Task details: Every line of the data below is to be retyped exactly.

Data in this exercise:
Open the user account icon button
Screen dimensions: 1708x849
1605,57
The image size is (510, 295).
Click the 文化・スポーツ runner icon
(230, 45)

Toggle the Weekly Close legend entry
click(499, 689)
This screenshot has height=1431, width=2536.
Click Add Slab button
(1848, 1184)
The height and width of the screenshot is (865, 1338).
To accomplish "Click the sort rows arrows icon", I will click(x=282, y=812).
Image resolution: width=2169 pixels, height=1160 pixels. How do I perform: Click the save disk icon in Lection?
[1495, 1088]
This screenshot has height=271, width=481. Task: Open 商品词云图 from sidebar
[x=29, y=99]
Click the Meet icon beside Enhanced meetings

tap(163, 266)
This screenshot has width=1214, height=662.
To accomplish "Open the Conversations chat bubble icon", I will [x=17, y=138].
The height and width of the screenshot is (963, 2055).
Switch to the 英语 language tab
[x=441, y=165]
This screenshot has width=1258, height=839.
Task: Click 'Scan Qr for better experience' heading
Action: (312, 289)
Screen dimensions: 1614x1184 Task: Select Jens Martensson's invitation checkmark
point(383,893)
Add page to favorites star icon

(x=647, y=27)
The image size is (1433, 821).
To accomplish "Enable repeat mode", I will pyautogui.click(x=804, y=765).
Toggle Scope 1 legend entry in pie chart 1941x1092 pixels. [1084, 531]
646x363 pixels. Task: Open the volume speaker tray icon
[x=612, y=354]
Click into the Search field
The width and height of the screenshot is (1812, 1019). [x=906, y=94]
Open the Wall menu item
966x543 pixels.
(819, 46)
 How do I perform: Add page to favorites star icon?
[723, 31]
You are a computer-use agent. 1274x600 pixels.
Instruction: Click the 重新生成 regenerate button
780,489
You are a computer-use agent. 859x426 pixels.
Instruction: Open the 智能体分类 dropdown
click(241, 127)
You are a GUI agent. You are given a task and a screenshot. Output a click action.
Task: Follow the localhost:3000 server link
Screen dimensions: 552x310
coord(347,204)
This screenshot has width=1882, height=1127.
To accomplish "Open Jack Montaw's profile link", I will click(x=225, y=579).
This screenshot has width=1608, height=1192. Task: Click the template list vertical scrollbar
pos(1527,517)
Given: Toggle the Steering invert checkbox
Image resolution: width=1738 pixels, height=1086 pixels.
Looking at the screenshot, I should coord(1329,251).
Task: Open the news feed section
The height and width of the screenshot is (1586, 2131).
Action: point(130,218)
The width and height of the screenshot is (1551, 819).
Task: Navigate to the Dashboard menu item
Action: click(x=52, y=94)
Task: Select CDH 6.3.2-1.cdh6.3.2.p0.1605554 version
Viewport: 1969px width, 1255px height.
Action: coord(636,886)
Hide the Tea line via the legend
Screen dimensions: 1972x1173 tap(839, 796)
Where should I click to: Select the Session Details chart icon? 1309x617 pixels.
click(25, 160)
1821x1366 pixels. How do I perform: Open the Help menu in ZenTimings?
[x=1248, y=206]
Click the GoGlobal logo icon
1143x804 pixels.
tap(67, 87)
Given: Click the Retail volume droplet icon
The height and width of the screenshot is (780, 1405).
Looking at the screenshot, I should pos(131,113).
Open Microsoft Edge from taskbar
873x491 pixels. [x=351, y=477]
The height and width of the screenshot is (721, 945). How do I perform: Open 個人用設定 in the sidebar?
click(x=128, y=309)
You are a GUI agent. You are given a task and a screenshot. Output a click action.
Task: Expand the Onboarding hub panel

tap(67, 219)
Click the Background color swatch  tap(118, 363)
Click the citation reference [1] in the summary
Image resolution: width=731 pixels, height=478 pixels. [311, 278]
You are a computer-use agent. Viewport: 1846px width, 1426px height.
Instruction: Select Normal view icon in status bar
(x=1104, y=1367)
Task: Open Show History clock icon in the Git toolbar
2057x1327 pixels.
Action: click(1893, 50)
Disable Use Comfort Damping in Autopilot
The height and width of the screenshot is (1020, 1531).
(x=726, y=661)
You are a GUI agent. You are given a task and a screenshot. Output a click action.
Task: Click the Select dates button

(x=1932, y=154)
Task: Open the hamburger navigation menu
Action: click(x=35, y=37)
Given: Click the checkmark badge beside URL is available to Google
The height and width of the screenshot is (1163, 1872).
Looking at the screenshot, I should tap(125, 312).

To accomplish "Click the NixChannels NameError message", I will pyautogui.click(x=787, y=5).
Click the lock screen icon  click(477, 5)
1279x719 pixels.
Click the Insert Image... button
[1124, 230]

Response to the exercise:
Open the user account icon button
Screen dimensions: 1708x849
1605,57
The image size is (510, 295).
Click the 文化・スポーツ runner icon
(230, 45)

Toggle the Weekly Close legend entry
click(499, 689)
This screenshot has height=1431, width=2536.
Click Add Slab button
(1848, 1184)
The height and width of the screenshot is (865, 1338).
To accomplish "Click the sort rows arrows icon", I will click(x=282, y=812).
Image resolution: width=2169 pixels, height=1160 pixels. How do I perform: Click the save disk icon in Lection?
[1495, 1088]
This screenshot has height=271, width=481. Task: Open 商品词云图 from sidebar
[x=29, y=99]
Click the Meet icon beside Enhanced meetings

tap(163, 266)
This screenshot has width=1214, height=662.
To accomplish "Open the Conversations chat bubble icon", I will [x=17, y=138].
The height and width of the screenshot is (963, 2055).
Switch to the 英语 language tab
[x=441, y=165]
This screenshot has width=1258, height=839.
Task: Click 'Scan Qr for better experience' heading
Action: (312, 289)
Screen dimensions: 1614x1184 Task: Select Jens Martensson's invitation checkmark
point(383,893)
Add page to favorites star icon

(x=647, y=27)
The image size is (1433, 821).
To accomplish "Enable repeat mode", I will pyautogui.click(x=804, y=765).
Toggle Scope 1 legend entry in pie chart 1941x1092 pixels. [1084, 531]
646x363 pixels. Task: Open the volume speaker tray icon
[x=612, y=354]
Click into the Search field
The width and height of the screenshot is (1812, 1019). [x=906, y=94]
Open the Wall menu item
966x543 pixels.
(819, 46)
 How do I perform: Add page to favorites star icon?
[723, 31]
You are a computer-use agent. 1274x600 pixels.
Instruction: Click the 重新生成 regenerate button
780,489
You are a computer-use agent. 859x426 pixels.
Instruction: Open the 智能体分类 dropdown
click(241, 127)
You are a GUI agent. You are given a task and a screenshot. Output a click action.
Task: Follow the localhost:3000 server link
Screen dimensions: 552x310
coord(347,204)
This screenshot has width=1882, height=1127.
To accomplish "Open Jack Montaw's profile link", I will click(x=225, y=579).
This screenshot has width=1608, height=1192. Task: Click the template list vertical scrollbar
pos(1527,517)
Given: Toggle the Steering invert checkbox
Image resolution: width=1738 pixels, height=1086 pixels.
Looking at the screenshot, I should coord(1329,251).
Task: Open the news feed section
The height and width of the screenshot is (1586, 2131).
Action: point(130,218)
The width and height of the screenshot is (1551, 819).
Task: Navigate to the Dashboard menu item
Action: click(x=52, y=94)
Task: Select CDH 6.3.2-1.cdh6.3.2.p0.1605554 version
Viewport: 1969px width, 1255px height.
Action: coord(636,886)
Hide the Tea line via the legend
Screen dimensions: 1972x1173 tap(839, 796)
Where should I click to: Select the Session Details chart icon? 1309x617 pixels.
click(25, 160)
1821x1366 pixels. How do I perform: Open the Help menu in ZenTimings?
[x=1248, y=206]
Click the GoGlobal logo icon
1143x804 pixels.
tap(67, 87)
Given: Click the Retail volume droplet icon
The height and width of the screenshot is (780, 1405).
Looking at the screenshot, I should pos(131,113).
Open Microsoft Edge from taskbar
873x491 pixels. [x=351, y=477]
The height and width of the screenshot is (721, 945). How do I perform: Open 個人用設定 in the sidebar?
click(x=128, y=309)
You are a GUI agent. You are given a task and a screenshot. Output a click action.
Task: Expand the Onboarding hub panel

tap(67, 219)
Click the Background color swatch  tap(118, 363)
Click the citation reference [1] in the summary
Image resolution: width=731 pixels, height=478 pixels. [311, 278]
You are a computer-use agent. Viewport: 1846px width, 1426px height.
Instruction: Select Normal view icon in status bar
(x=1104, y=1367)
Task: Open Show History clock icon in the Git toolbar
2057x1327 pixels.
Action: click(1893, 50)
Disable Use Comfort Damping in Autopilot
The height and width of the screenshot is (1020, 1531).
(x=726, y=661)
You are a GUI agent. You are given a task and a screenshot. Output a click action.
Task: Click the Select dates button

(x=1932, y=154)
Task: Open the hamburger navigation menu
Action: click(x=35, y=37)
Given: Click the checkmark badge beside URL is available to Google
The height and width of the screenshot is (1163, 1872).
Looking at the screenshot, I should tap(125, 312).

To accomplish "Click the NixChannels NameError message", I will pyautogui.click(x=787, y=5).
Click the lock screen icon  click(477, 5)
1279x719 pixels.
Click the Insert Image... button
[1124, 230]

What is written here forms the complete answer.